One of the Trudeau government’s election promises was to “modernize” the National Energy Board (“NEB”). Canada convened an Expert Panel to make recommendations that would inform the process. The Expert Panel released its report last month.
The Panel had some harsh words for the NEB, saying that it “had fundamentally lost the confidence of many Canadians.” The Panel identified a number of reasons why this has happened, including that:
- NEB hearings have become a de facto forum on broad energy and climate issues, and the NEB has been left to decide on them in a policy vacuum;
- The NEB is dominated by people with a background in the energy industry, particularly as a result of the requirement that Board members live in Calgary;
- NEB decision-making lacks transparency;
- Public participation in NEB processes in constrained and favours well-resourced proponents; and
- Cabinet’s deliberations are confidential, and it does not give reasons for rejecting or approving projects.
The Panel viewed its recommendations as so far reaching that it suggested that the NEB should be renamed the “Canadian Energy Transmission Commission” (“CETC”).
One of the Panel’s most notable recommendations was to adopt a two-stage approach to decision-making, including:
- A one-year assessment by the federal cabinet of whether a project, in broad strokes, is in the “national interest.” The Panel felt that the “public interest,” the current standard, did not give enough weight to constitutionally-protected Aboriginal and treaty rights.
- A two-year joint technical review and environmental assessment by the CETC and the Canadian Environmental Assessment Agency.

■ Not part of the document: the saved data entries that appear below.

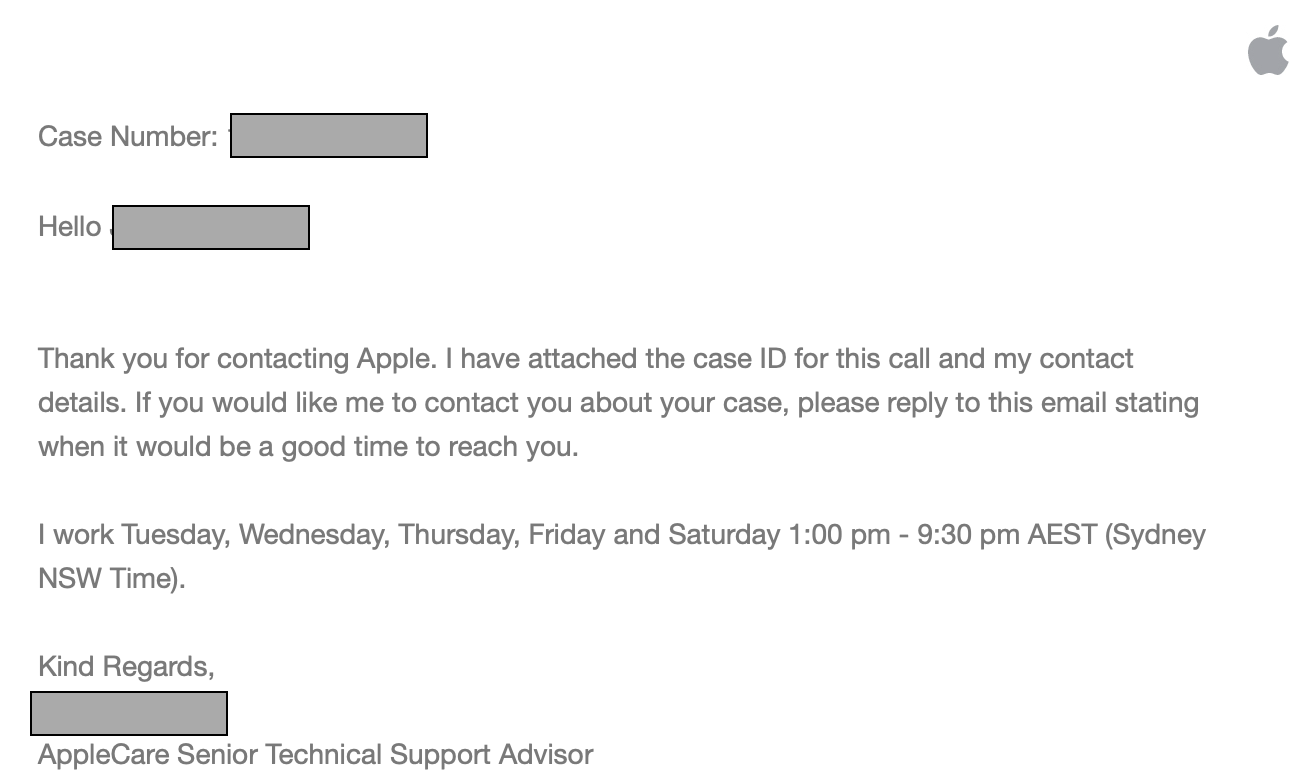Click the Apple logo in the corner
The width and height of the screenshot is (1314, 784).
(x=1267, y=50)
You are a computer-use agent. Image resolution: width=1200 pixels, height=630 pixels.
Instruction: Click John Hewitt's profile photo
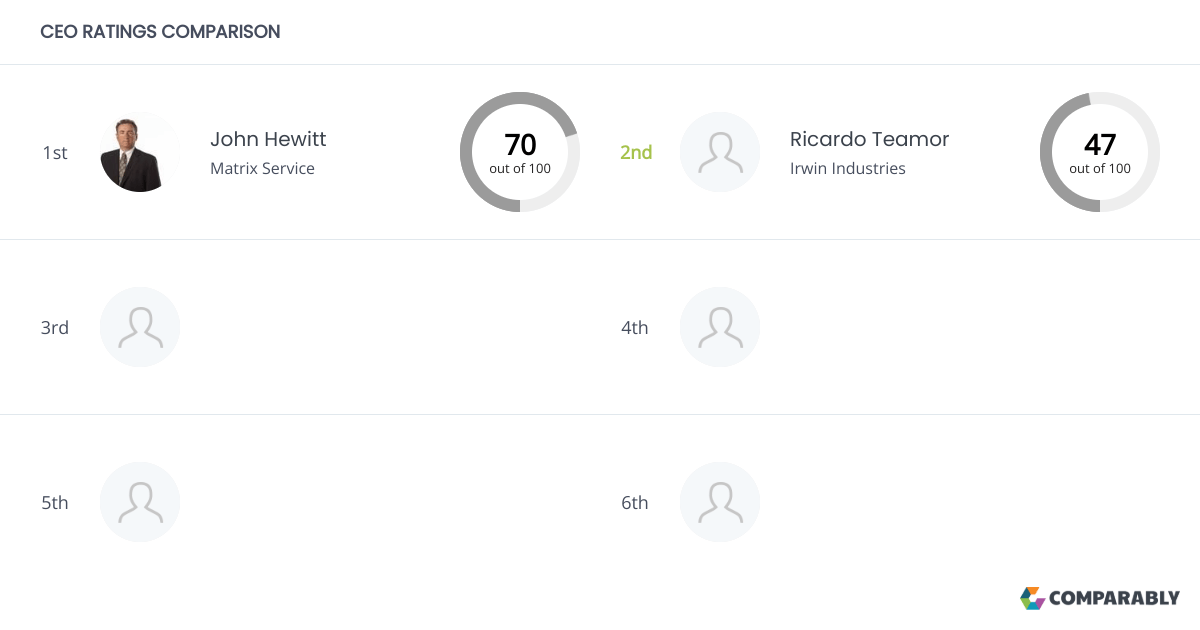coord(140,152)

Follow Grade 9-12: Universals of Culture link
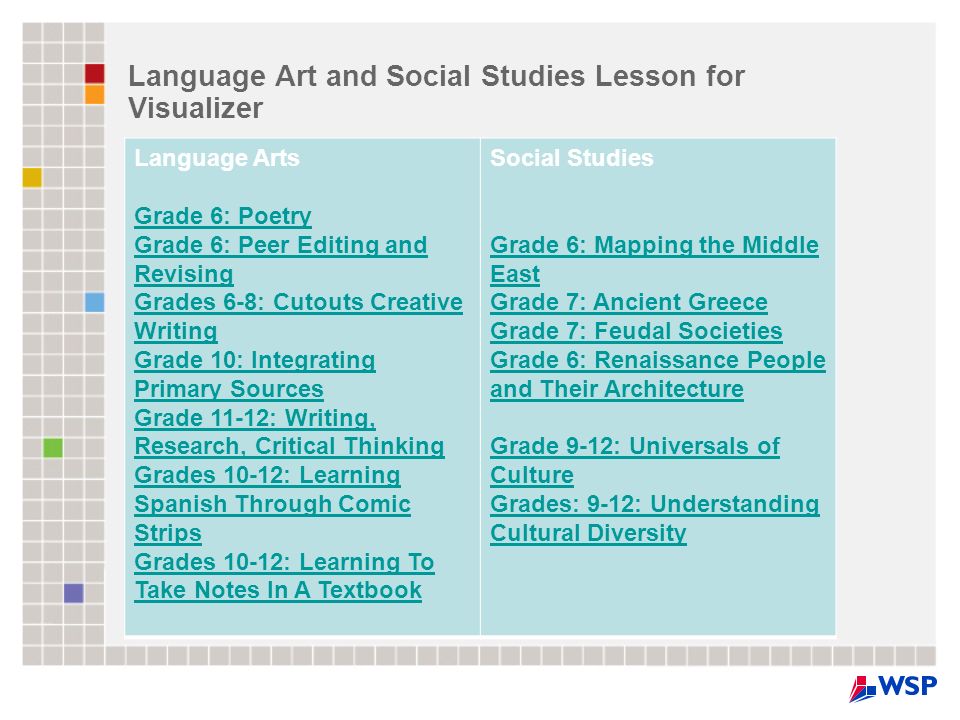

The Panel recommended that consultation with Indigenous peoples start at the beginning of the decision-making process, rejecting the Crown’s current approach, which is to consult (if at all) only after the NEB makes its decision or recommendations.
One of the most controversial questions before the Panel was whether the federal cabinet or the NEB should have the final say on whether to approve projects. The Panel came down on the side of cabinet, arguing that it is a political decision rather than the quasi-judicial application of specific rules.
The Panel called on Canada to establish a nation-to-nation relationship with Indigenous peoples in determining energy strategy, but did not get into the nitty-gritty of what that would look like. The Panel observed that Crown consultation under NEB processes suffered from an acute lack of clarity and accountability, but did not jump into the fray surrounding whether the NEB is required to assess the adequacy of consultation. The Panel’s main recommendations were to:
- Create an Indigenous Major Projects Office to design consultation processes; and
- Specify that the Major Projects Management Office has the duty to carry out consultation.
How workable is the two-stage approach?
At first glance, the two-stage approach sounds like a sensible way to weed out bad projects before millions of dollars and countless hours are spent on a review. However, there is a tension between the Expert Panel’s statements that the first stage would be in broad strokes and that the national interest must give appropriate weight to impacts on Aboriginal and treaty rights. How can the cabinet meaningfully take Aboriginal and treaty rights into account without, at a minimum, having a clear understanding of:
- What rights may be potentially affected, including the strength of claim of asserted rights;
- What the potential impacts on those rights are;
- What would be appropriate accommodation measures; and
- Whether any infringements are justified.
This seems to call for a pretty detailed assessment. Given that the first stage is supposed to take only one year, consultation with Indigenous peoples would have to be quite intense. The result would be that cabinet would base its decision on a detailed understanding of Indigenous issues and a high-level understanding of all other issues. It’s unclear what exactly the Expert Panel envisions in practical terms.
How does Indigenous consent fit into the process?
The Expert Panel spoke approvingly of the United Nations Declaration on the Rights of Indigenous Peoples, including Article 19, which requires Indigenous peoples’ free, prior and informed consent in all matter that affect them. But unlike the expert panel that reviewed federal environmental assessment processes, the NEB Expert Panel doesn’t specify whether Indigenous peoples’ consent should be required, and if so, where it would fit into the decision-making process.
As consultation and the assessment of impacts on Aboriginal and treaty rights would happen in the first stage, it seems logical that this would be the place to ask for Indigenous consent. It also seems reasonable that Indigenous peoples should be able to withdraw or modify their consent based on any new information that arises during the detailed project review and environmental assessment in the second stage. Does this mean Indigenous peoples would be asked for their consent again at the end of the second stage?
Another question is whether the decision to withhold consent is reviewable, and by whom? The environmental assessment Expert Panel recommended that such decisions be reviewed by a review panel struck by the Impact Assessment Commission, with a right of appeal to the federal cabinet. Is the decision to withhold consent a matter of administrative law that should be decided by the courts, a decision requiring technical expertise that should be decided by an administrative decision maker, or a political question that should be decided by the cabinet?
What happens next?
Canada is accepting comments on the Expert Panel’s report until June 14, 2017. After that, the process of amending the NEB Act will presumably be set in motion. We have yet to see an indication from Canada what it has in mind, including how far it will go in adopting the Expert Panel’s recommendations.